Dono de uma voz potente e inconfundível, Agnaldo construiu uma carreira sólida na música brasileira, emocionando gerações com suas interpretações intensas e cheias de sentimento.
Nascido em Caratinga, Minas Gerais, ele viveu toda a infância na cidade, onde já demonstrava seu amor pela música. Ainda menino, se apresentava em circos que passavam pela região e logo começou a cantar em programas de calouros nas rádios de Caratinga, Governador Valadares e Belo Horizonte.

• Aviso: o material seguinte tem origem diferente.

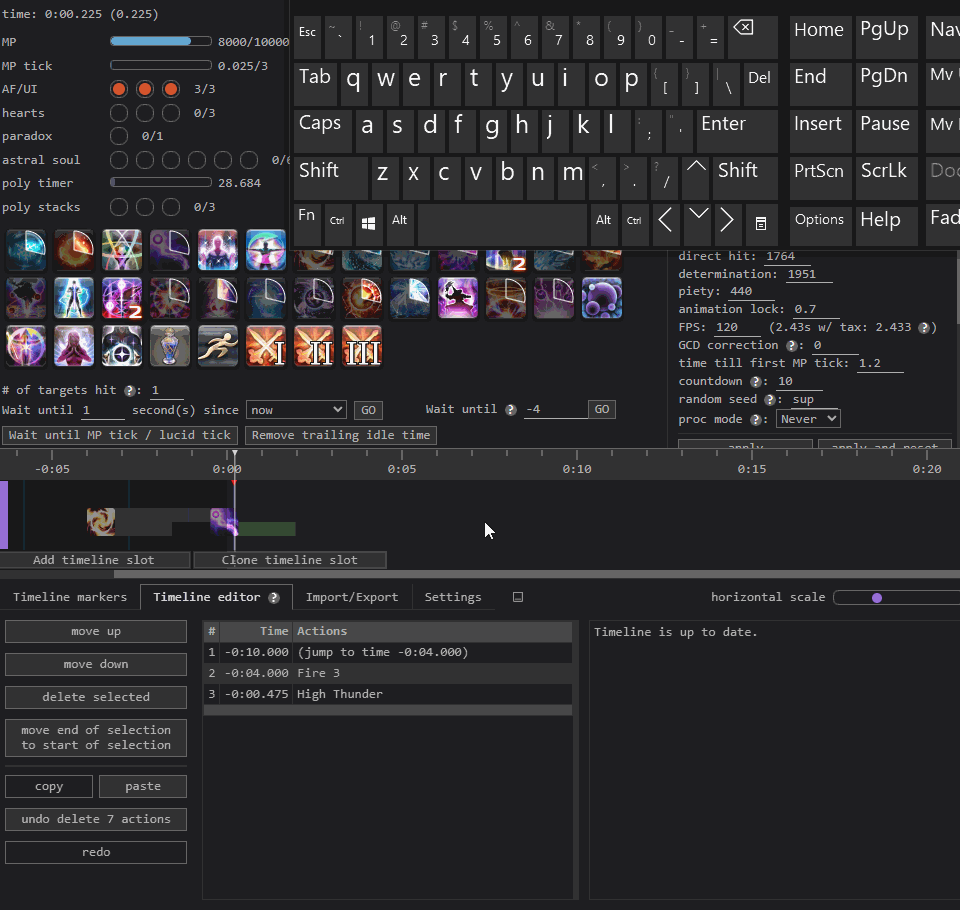Select the Tincture potion bottle icon

170,346
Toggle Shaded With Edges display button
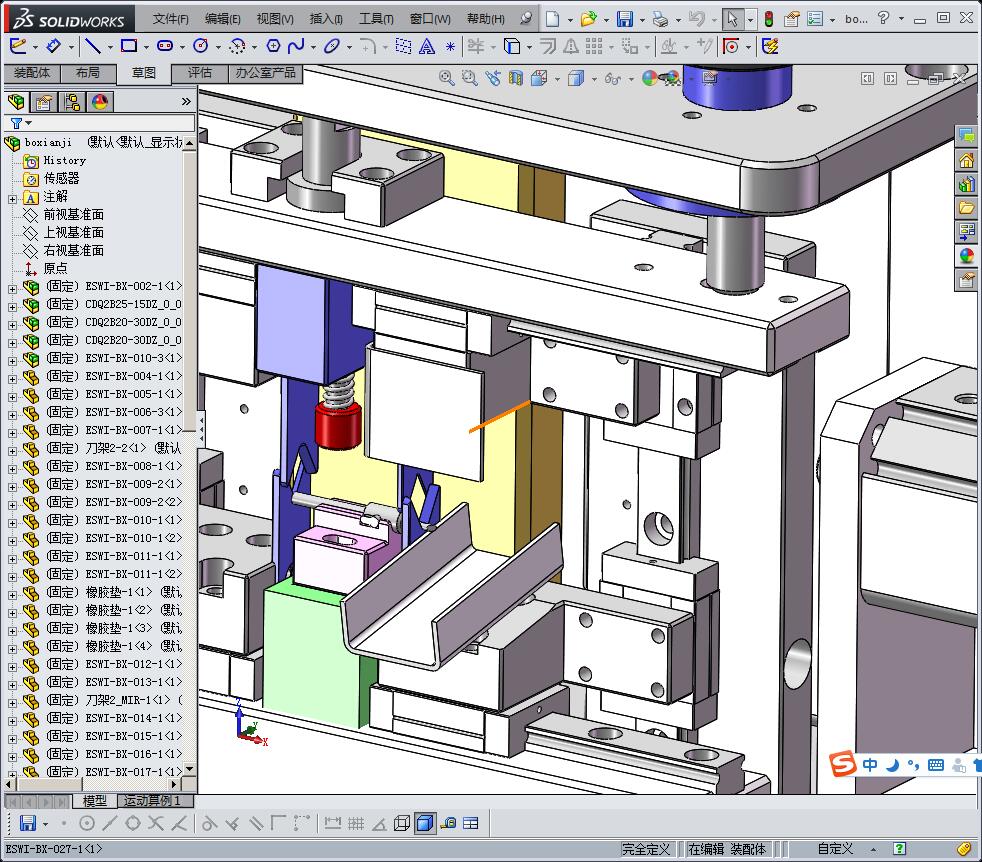 click(x=424, y=823)
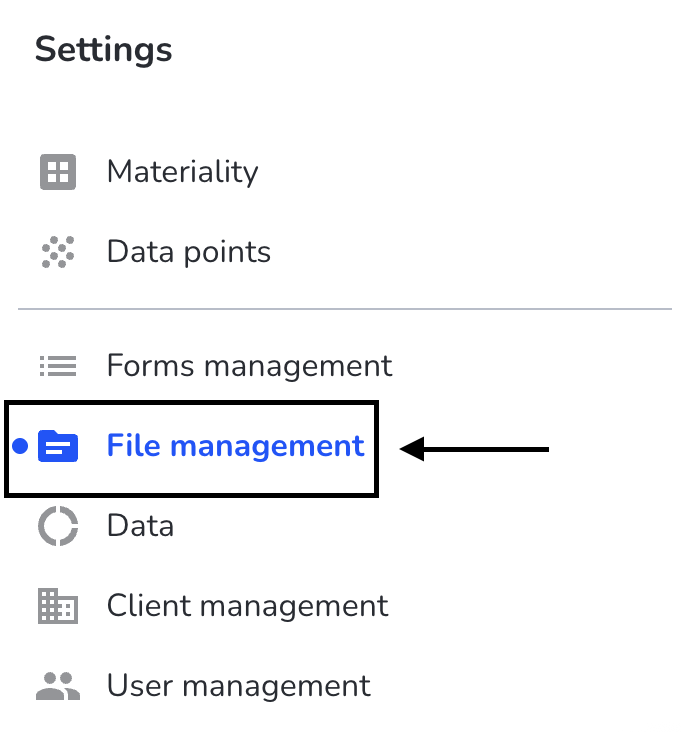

Nessa época, conciliava o sonho artístico com o trabalho como torneiro mecânico, interpretando canções de Cauby Peixoto, o que lhe rendeu o apelido de “Cauby mineiro”.
Na década de 1960, mudou-se para o Rio de Janeiro em busca de oportunidades. Antes da fama, trabalhou como motorista da cantora Ângela Maria, que acreditou em seu talento e foi fundamental para o início de sua carreira fonográfica. Foi por indicação dela que gravou seu primeiro disco, em 1961, embora o sucesso ainda levasse um tempo para chegar.
A grande virada aconteceu após sua participação no programa de Jair de Taumaturgo, na TV Rio. Ali, Agnaldo conquistou todos os prêmios e garantiu um contrato com a gravadora EMI-Odeon. Pouco depois, com o LP “Surge um Astro”, alcançou o sucesso com a canção “Mamãe”, versão de “La Mamma”, de Charles Aznavour.
Em 1967, consolidou sua carreira com o álbum “Obrigado Querida”, que alcançou o topo das paradas com o sucesso “Meu grito”, composição de Roberto Carlos. A partir daí, se firmou como um dos maiores intérpretes românticos do Brasil, com clássicos como “Ave-Maria”, “Verdes campos” e “A galeria do amor”.
Com mais de 50 discos gravados, Agnaldo Timóteo transitou entre o romântico e o brega, conquistando enorme popularidade, especialmente nas décadas de 1960 e 1970, quando se tornou um dos maiores vendedores de discos do país e recebeu inúmeros prêmios.
Além da música, também teve uma trajetória marcante na vida pública, sempre com opiniões fortes e uma personalidade autêntica, que o tornaram uma figura única no cenário artístico e político brasileiro.
Hoje, cinco anos depois, sua voz ainda ecoa, suas canções seguem emocionando e sua história continua viva na memória de quem o admirou.